Le capitalisme responsable dont on nous annonce à intervalle régulier l’émergence, aurait pour vocation de régénérer le monde des affaires en lui redonnant du sens.

Son objectif serait de contribuer à l’édification d’un nouveau modèle économique qui prendrait en considération les enjeux sociaux et environnementaux, autant que financiers, d’autant que la raison d’être et l’entreprise à mission feraient leur chemin dans l’esprit des actionnaires.

On entend souvent dire que la crise sanitaire, sociale et économique agit comme un révélateur de la démarche éthique des entreprises. L’actualité récente illustre la pertinence de cette affirmation, mais aussi la fragilité sinon l’impossibilité du grand écart entre maximisation du profit et responsabilité sociétale. Le capitalisme responsable est mis à mal.

Force est d’admettre que le cas récent de Danone, entre autres exemples, montre les limites autant que les contradictions du capitalisme responsable.

Gouvernance

Ce qui pose avec acuité les questions de la gouvernance, et de la bonne gouvernance. La gouvernance désigne un processus qui permet à l’entreprise de gérer efficacement ses affaires tout en respectant certaines recommandations et démarches éthiques.

Le capitalisme responsable

Pour l’OCDE, la bonne gouvernance est un système qui « aide à renforcer la démocratie et les Droits de l’Homme, à promouvoir la prospérité et la cohésion sociale, à réduire la pauvreté, à soutenir la protection de l’environnement et l’utilisation des ressources naturelles et à renforcer la confiance publique dans l’action et l’administration de l’État. »
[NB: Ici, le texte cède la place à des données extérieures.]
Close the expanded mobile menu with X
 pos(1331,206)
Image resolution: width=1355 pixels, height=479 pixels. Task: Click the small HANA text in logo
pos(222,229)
Selon les promoteurs du capitalisme responsable, il aurait pour finalité de repenser et de refonder l’entreprise à partir de sa fonction sociale et de la valeur qu’elle apporte à l’ensemble de ses parties prenantes ; de conjuguer efficacité économique et durabilité, et de répondre aux défis du réchauffement climatique et de la cohésion sociale ; et, last but not least, d’aligner les intérêts des actionnaires avec la raison d’être de l’entreprise.

Bonnes intentions

Le rapport « Le capitalisme responsable : une chance pour l’Europe » publié en 2020 par le Comité Médicis et l’Institut Montaigne appelle l’Europe à devenir le continent du capitalisme responsable.
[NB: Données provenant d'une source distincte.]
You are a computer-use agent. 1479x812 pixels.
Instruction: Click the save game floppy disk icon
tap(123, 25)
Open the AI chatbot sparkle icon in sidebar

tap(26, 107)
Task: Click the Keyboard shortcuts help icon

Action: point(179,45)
Il définit des priorités claires : libérer des financements de long terme pour les entreprises responsables, reprendre la main sur l’information comptable, financière et extra-financière, et créer un cadre juridique commun.

La mondialisation ne va pas s’interrompre, mais elle devra être gouvernée de manière à ce que, grâce aux échanges qu’elle permet, l’indépendance et la cohésion des nations européennes soient assurées. Ce sera une des responsabilités des entreprises. La question du capitalisme responsable doit ainsi être au cœur d’une refondation de l’Union européenne. Le temps qui s’ouvre sera celui d’un New Deal entre chaque nation européenne et ses entreprises, avec, en son centre, l’idée de responsabilité ”, peut-on notamment lire.

Le cas Danone risque-t-il de faire tache d’huile ? Les bonnes intentions suffisent-elles pour ancrer les valeurs de la raison d’être ou le statut d’entreprise à mission ? Les entreprises vont-elles être amenées, crise économique oblige, à faire l’impasse sur leurs objectifs sociaux, sociétaux et environnementaux, afin de maximiser les bénéfices et dividendes ?

Moraliser le capitalisme

Selon Anne Salmon (« Moraliser le capitalisme ») les offres éthiques des entreprises apparaissent comme des instruments d’une adhésion à l’ordre économique, destinés à se libérer des ordres tutélaires (spiritualité, morale) tout en assurant un contrôle sur les conduites individuelles pour les conformer aux exigences du système.

La sociologue interroge la singularité du phénomène du capitalisme responsable. Une éthique purement instrumentale n’est-elle pas la cause d’une érosion des valeurs ? Et si le capitalisme responsable était en lui-même l’une des sources d’une démoralisation de la société ?

En dépit de l’engagement éthique des entreprises – chartes, codes, labels – la métamorphose du capitalisme financier en capitalisme responsable tarde à voir le jour.

Il est grand temps de remettre l’humain et l’individu au centre de l’économie, et de préférer « le BIN (bonheur individuel net) au PIB (produit intérieur brut) », comme le suggère le Prix Nobel d’Économie Joseph Stiglitz.